_DOCUMENT SEGMENT_:
>>>>

The first three of these compounds (the white precipitate, the acid nitrate, and the proto-iodide of mercury) are especially adapted to cases of psoriasis of the scalp and face, their value in these local forms of the disease being due partly to their having a less powerful irritant action, and (in the case of one of them) partly to the absence of color. They are prescribed in ointments of the strength of a drachm to the ounce of Ung. simplex. One of these may be forcibly rubbed with the finger several times a day into the parts affected, which must first have been cleaned so as to remove the masses of scales; but, when practicable, it is still better to spread the ointment upon linen, and to lay this upon the patches. Even when such an ointment is applied, particularly if the scalp is the seat of the disease, an occasional washing with soft soap or the spiritus saponatus kalinus will considerably hasten the cure. This, however, might easily be inferred from what has been already stated.
"The deuto-iodide of mercury, on the other hand, is a far more irritant substance, especially when, having been previously prepared, it is made up into an ointment in the proportion of ten or twenty grains to the ounce of lard. In the form suggested by Rochard, of Paris, its effects are, however, less severe. The salt is then made at the time by fusing together iodine and calomel. Rochard's formula is as follows: R. Iodinii puri grana septem; calomelanos, scrupulum unum. Leni igne fusis adde unguenti communis uncias duos. A disadvantage of this preparation is that sometimes only a proto-iodide is formed, the ointment being then of a yellow color, while at other times the deuto-iodide is produced, so that the ointment is reddish. This, of course, shakes the patient's confidence, and therefore, to avoid such a result, I employ instead of the Ung. simplex the Ung. rosatum, which is itself red.

<<<<

_DATASET CONTENT_:
>>>>

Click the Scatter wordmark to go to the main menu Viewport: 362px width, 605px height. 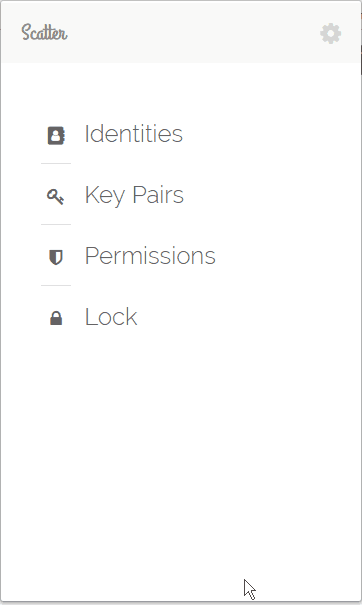(44, 32)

<<<<

_WHAT IS NEEDED_:
Decide whether each statement agrees with the passage on mercury ointments, answering yes or no and quoting the words that settle it.
1. The first three compounds are prescribed in ointments at a drachm to the ounce of Ung. simplex.
2. In Rochard's form, the deuto-iodide has more severe effects.
3. To replace Ung. simplex, the writer uses Ung. rosatum, which is red.
Rely only on the passage on mercury ointments, not on the data.

_WRITTEN SOLUTION_:
1. Yes: "They are prescribed in ointments of the strength of a drachm to the ounce of Ung. simplex."
2. No: "In the form suggested by Rochard, of Paris, its effects are, however, less severe."
3. Yes: "I employ instead of the Ung. simplex the Ung. rosatum, which is itself red."